The evidence is a fossil of one particularly unfortunate reptile which met a brutal end – judging by the shark tooth wedged against one of its vertebra.
Researchers from the University of Southern California discovered the tooth when studying bones at the Los Angeles County Natural History Museum.
Their study is published in the journal Peer J, and says the disfigured skeleton offers a window into the interactions of wildlife during the late Cretaceous period, between 66 and 100 million years ago.
Pterosaurs were flying reptiles with a wingspan of 18ft (more than five metres), and weighed about 100 pounds (45kg). In strict scientific terms they were not dinosaurs at all, but little is known about how they lived and behaved.
"Understanding the ecology of these animals is important to understanding life on Earth through time," said the study's senior author, Michael Habib.
Dr Habib, an assistant professor at USC, added: "Are there sharks today that hunt seabirds? Yes, there are.
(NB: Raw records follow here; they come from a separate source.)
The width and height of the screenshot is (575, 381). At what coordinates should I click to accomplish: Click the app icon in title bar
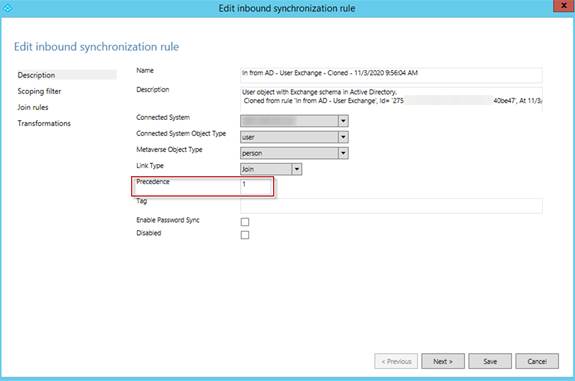click(x=7, y=7)
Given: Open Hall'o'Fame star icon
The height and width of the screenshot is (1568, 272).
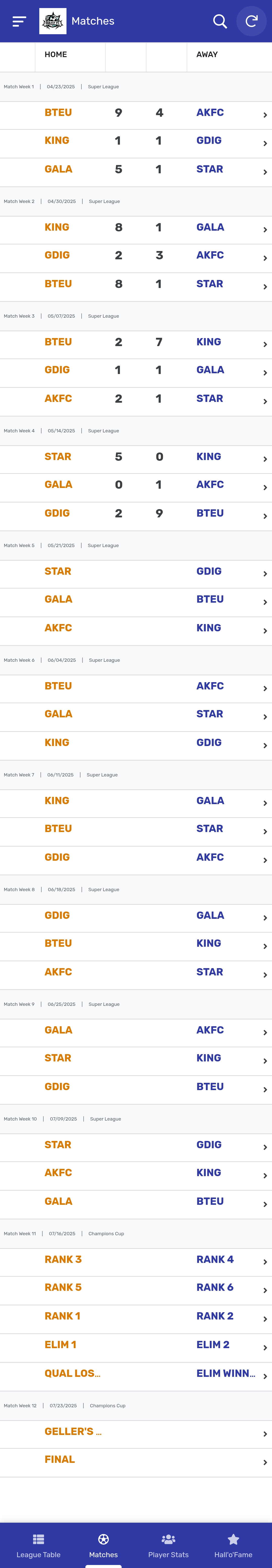Looking at the screenshot, I should [x=233, y=1539].
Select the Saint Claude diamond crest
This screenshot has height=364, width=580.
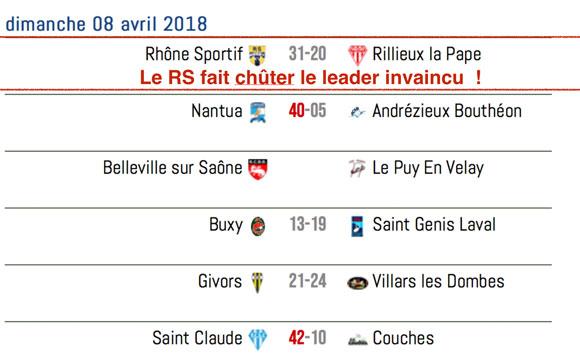(257, 339)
"Is that unique or have big sharks been hunting flying creatures for millions of years? The answer is yes, they have. We now know sharks were hunting flying animals as long ago as 80 million years."
As recently as 66 million years ago, North America was divided by a giant waterway called the Western Interior Seaway.
Stretching from the Gulf of Mexico to Canada, the remnants of the waterway today hold some of the world's best fossils – especially in the Smoky Hill Chalk region of Kansas, where the shark-bitten pterosaur specimen was found.
The pterosaur was excavated in the 1960s and kept in storage at the museum before scientists plucked it from a display for further study.
According to the study, the shark tooth was a very interesting find. Of more than 1,100 specimens of Pteranodon, the species of pterosaur, only seven, or less than 1%, show evidence of interactions with predators.
The team had to rule out that the tooth wasn't randomly stuck to the vertebra, but actually wedged between the ridges – clear evidence of a bite.
They tracked the tooth to a species known as Cretoxyrhina mantelli, an 8ft (2.4m) long shark which was relatively common at the time and comparable in appearance and behaviour to today's great white sharks, although they're not closely related.
The study also had to figure out how the evidence of the attack was preserved, as typically the powerful shark bites would have completely shattered pterosaur bones.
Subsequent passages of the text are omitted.